Я все еще не понимал, для чего он вызвал меня. Неужели только для того, чтобы препираться по вопросу, кто настоящий серб, а кто – предатель?
– Господин Вуйкович, а вы верите в Бога? – решился я его спросить.
– Конечно, верю. Я очень набожный человек. Регулярно хожу в церковь, соблюдаю все обряды. Я настоящий серб и христианин, а эту тяжелую работу выполняю исключительно из христианских и патриотических побуждений.
Слушая его, я вспомнил слова апостола Павла, обращенные к коринфянам: «Все мы предстанем перед судом Господа, и каждому воздастся по деяниям его» (Второе послание, глава 5, стих 10). И я спросил себя, а с чем этот человек предстанет на суд Божий? А он продолжал говорить:
– Днем и ночью я работаю без передышки, силы выдержать дает мне уверенность, что все это я делаю на благо своего народа. Мог бы и я веселиться по трактирам. Но ничего, будет и на это время, когда мы закончим наши великие дела.
– Зачем же, господин Вуйкович, вы проливаете столько сербской крови, если желаете спасения своему народу? – спросил я, чувствуя себя все увереннее.
– Кто проливает сербскую кровь, сукин ты сын! заорал он, вскочил, схватил меня за горло и начал трясти. – Знаешь ли ты, выродок, что твоя судьба в моих руках?
– Моя судьба в руках Божьих, ни в чьих других, отвечал я смиренно.
– Меня сам Бог послал спасти мой народ от мора, который угрожает ему.

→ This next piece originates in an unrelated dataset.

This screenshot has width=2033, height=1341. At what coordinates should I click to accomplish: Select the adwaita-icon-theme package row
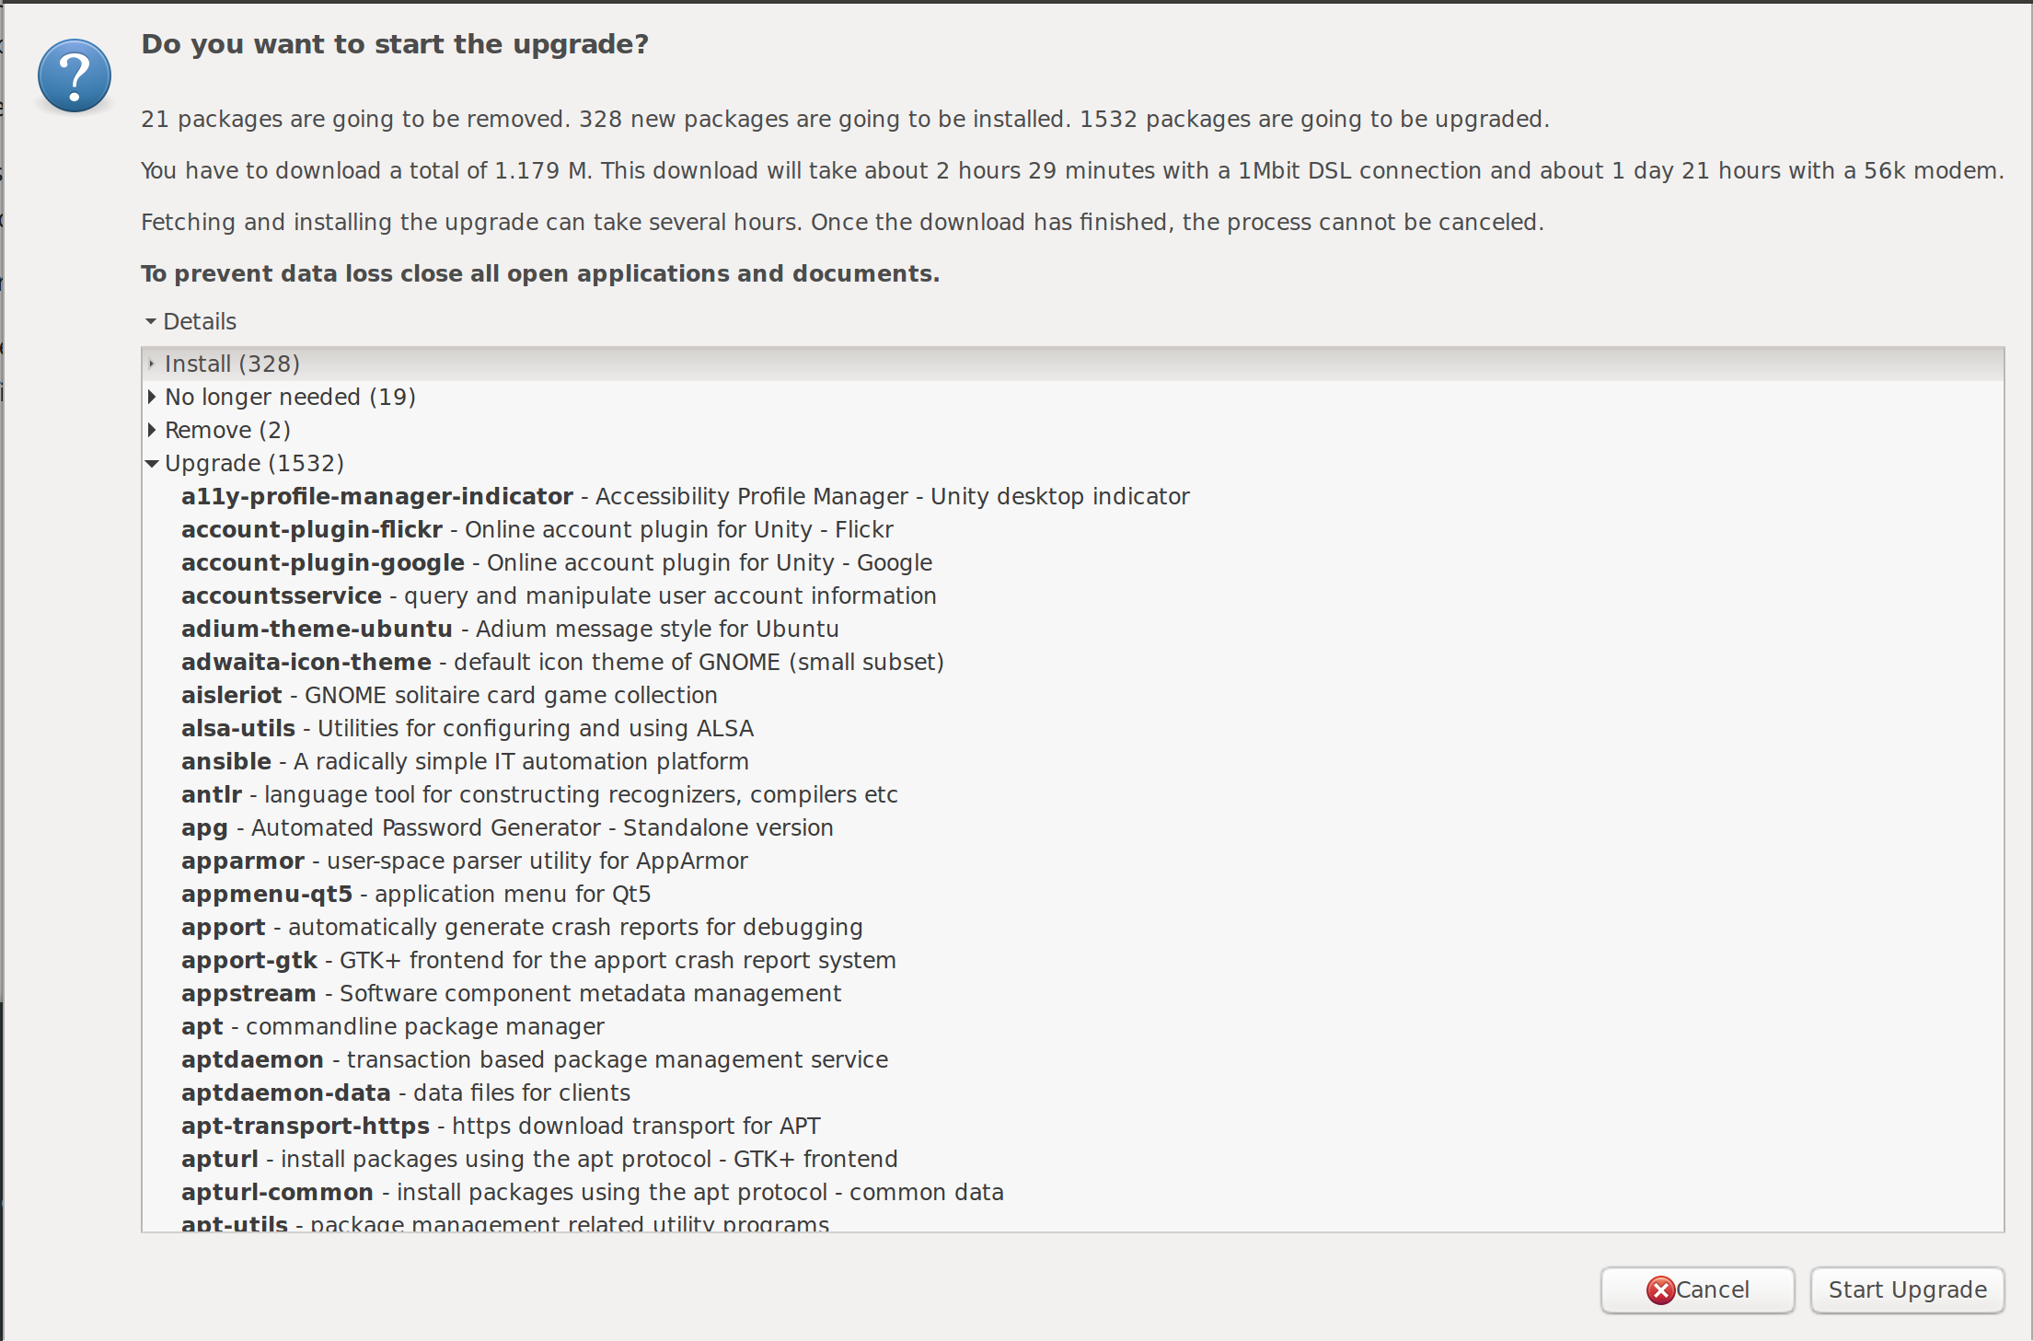[1072, 662]
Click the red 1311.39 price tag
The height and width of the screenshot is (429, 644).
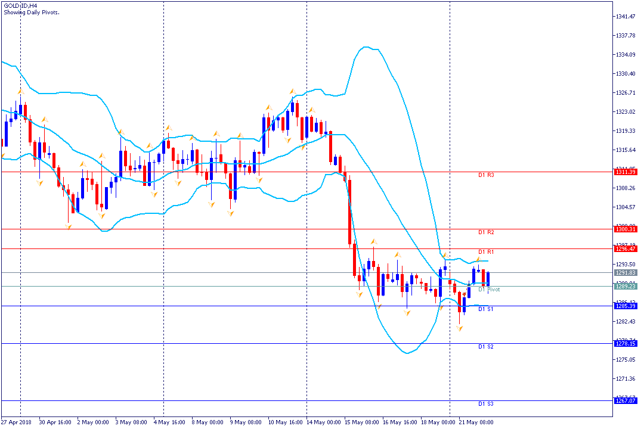626,172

Он сел за стол и попытался успокоиться. Трясущимися руками взял сигарету и прикурил. Затем развалился в кресле и уставился в окно. Между нами словно стояла странная стена, через которую мы могли слышать друг друга, но не понимать. Мы принадлежали разным мирам. Наконец он встал, подошел ко мне и сказал:
– Знаете, для чего я вас позвал? – спросил он, снова переходя на «вы».
– Не знаю.
– Поскольку вы священник, я считаю, что вы честный человек и можете быть нам полезны.
– Только что вы сказали, что сюда попадают только выродки сербского народа, а теперь называете меня честным человеком, – собрал я силы для ответа.
– Вы не поняли меня, отец. Речь идет о морали, а не о политической или идеологической принадлежности человека. Вы наверняка среди своих земляков пользуетесь авторитетом и знаете их настроение.
– Не понимаю вас. Понятно, какое настроение может быть у людей, попавших в эти условия.
– Ладно, я не обижусь. Но вот что я хочу вам предложить: думаю, вы могли бы время от времени сообщать нам, если заметите явления в лагере, которые бы могли угрожать нашей безопасности и нашей работе, я имею в виду сотрудников лагеря. Вы меня понимаете?
– Да-да, продолжайте.
– У нас уже есть печальный опыт с подобными явлениями. Два года назад на меня совершено покушение, и только Бог меня спас, все обошлось ранением. А вот мой заместитель Космаяц пострадал гораздо больше, он едва выжил.
– Если я вас правильно понял, вы хотите, чтобы я стал доносчиком.